NeuroNLP2
NeuroNLP2 copied to clipboard
Unable to find training data
Dear Max,
Thank you so much for making your code available. I am running your stacked pointer network but I cannot find the train/dev/test datasets
CUDA_VISIBLE_DEVICES=0 OMP_NUM_THREADS=4 python -u parsing.py --mode train --config configs/parsing/stackptr.json --num_epochs 600 --batch_size 32
--opt adam --learning_rate 0.001 --lr_decay 0.999997 --beta1 0.9 --beta2 0.9 --eps 1e-4 --grad_clip 5.0
--loss_type token --warmup_steps 40 --reset 20 --weight_decay 0.0 --unk_replace 0.5 --beam 10
--word_embedding sskip --word_path "data/sskip/sskip.eng.100.gz" --char_embedding random
--punctuation '.' '``' "''" ':' ','
--train "data/PTB3.0/PTB3.0-Stanford_dep/ptb3.0-stanford.auto.cpos.train.conll"
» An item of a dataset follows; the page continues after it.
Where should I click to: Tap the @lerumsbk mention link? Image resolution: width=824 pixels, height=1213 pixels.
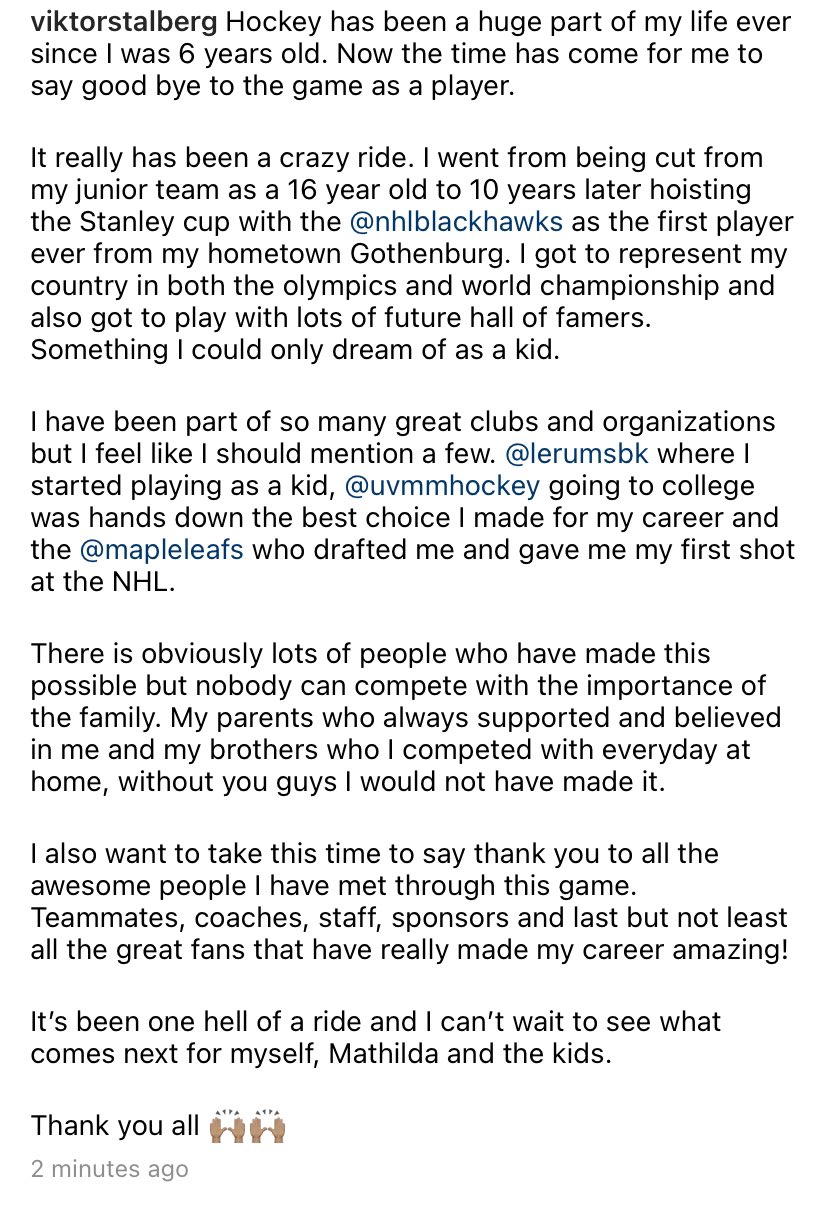[x=577, y=453]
--dev "data/PTB3.0/PTB3.0-Stanford_dep/ptb3.0-stanford.auto.cpos.dev.conll"
--test "data/PTB3.0/PTB3.0-Stanford_dep/ptb3.0-stanford.auto.cpos.test.conll"
--model_path "models/parsing/stackptr/"
Could you tell me where to find the dataset? Thank you!
@XuezheMax I should add that I have the Penn tree bank 3.0 data, but I am not sure how to convert it to the required format. Is there a straightforward way to do that?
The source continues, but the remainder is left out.